TASK – Return every line of the data below that contains the word "resolution", treating uppercase and lowercase letters as different.

PROVIDED RECORDS –
=======

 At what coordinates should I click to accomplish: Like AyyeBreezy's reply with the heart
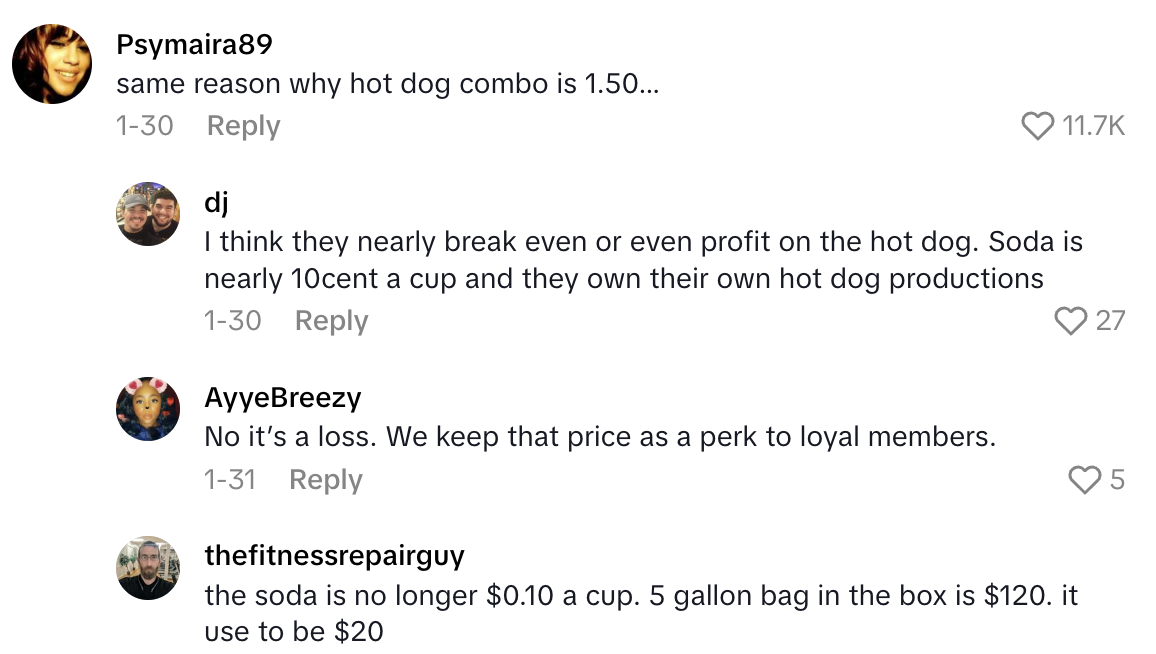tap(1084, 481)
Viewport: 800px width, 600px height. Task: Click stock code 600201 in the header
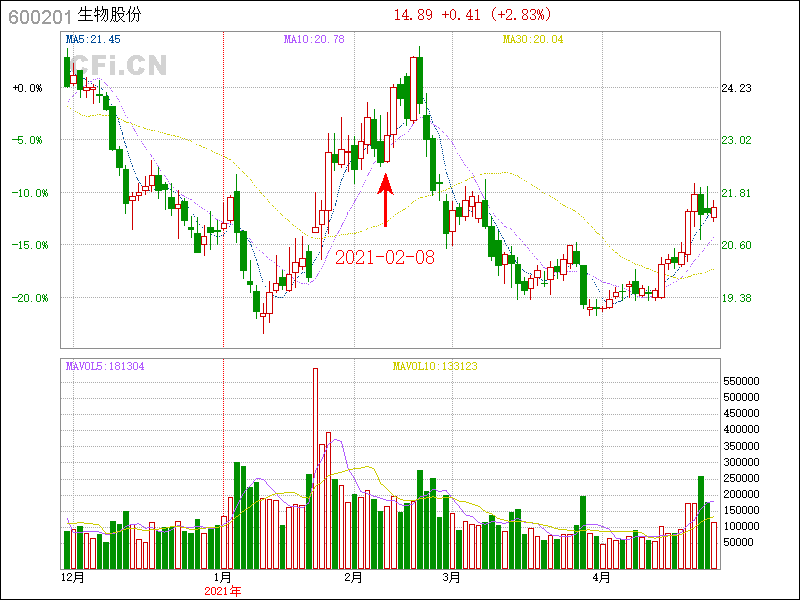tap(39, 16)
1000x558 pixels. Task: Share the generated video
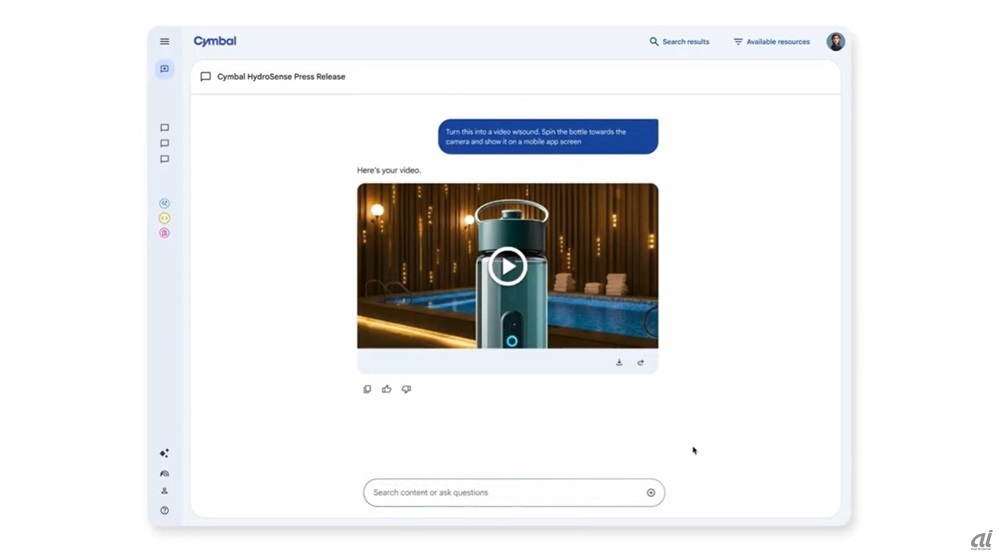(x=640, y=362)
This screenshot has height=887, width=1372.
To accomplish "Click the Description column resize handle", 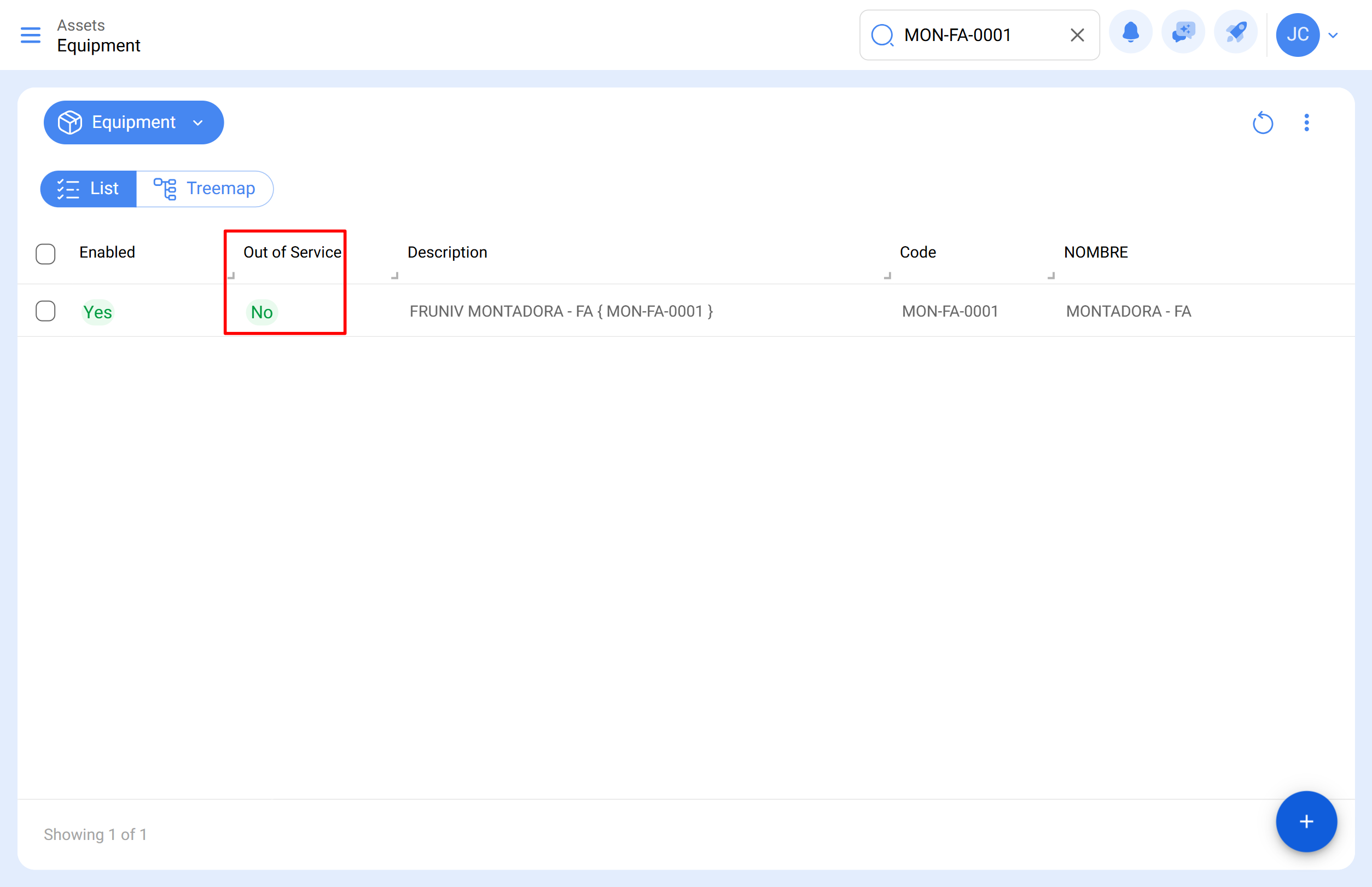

=======

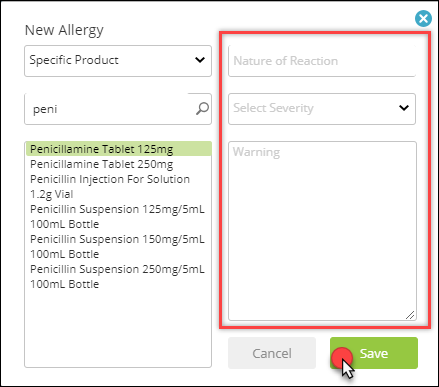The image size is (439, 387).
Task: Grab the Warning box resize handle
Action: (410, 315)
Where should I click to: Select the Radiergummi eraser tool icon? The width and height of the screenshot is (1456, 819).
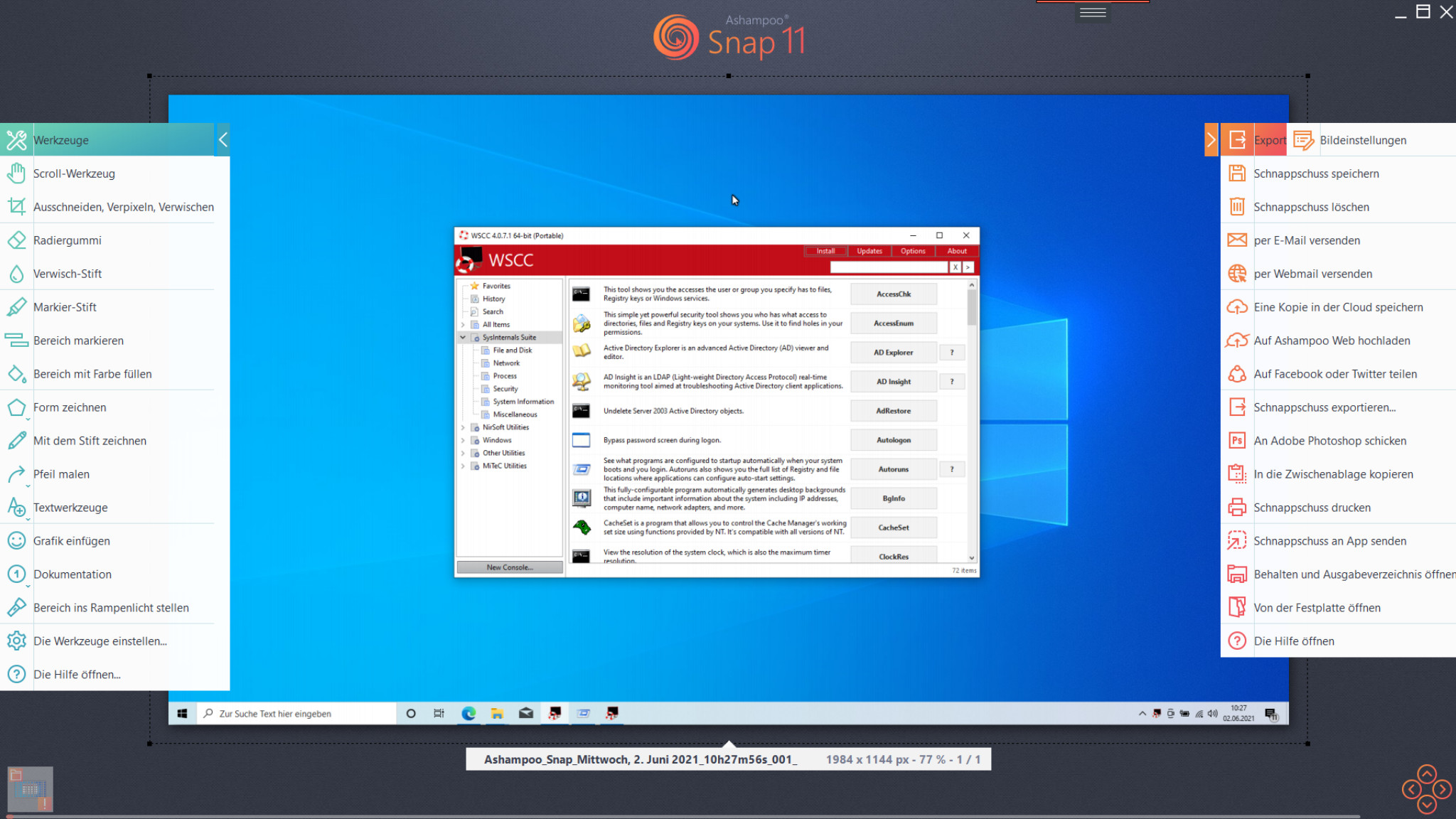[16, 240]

=======

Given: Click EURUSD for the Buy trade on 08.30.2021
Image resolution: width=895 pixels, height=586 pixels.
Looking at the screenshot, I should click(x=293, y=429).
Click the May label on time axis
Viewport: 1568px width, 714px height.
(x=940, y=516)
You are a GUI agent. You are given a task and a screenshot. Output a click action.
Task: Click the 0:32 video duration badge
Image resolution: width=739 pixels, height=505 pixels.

=======

THE REPLY –
Image resolution: width=895 pixels, height=586 pixels.
Image resolution: width=739 pixels, height=505 pixels.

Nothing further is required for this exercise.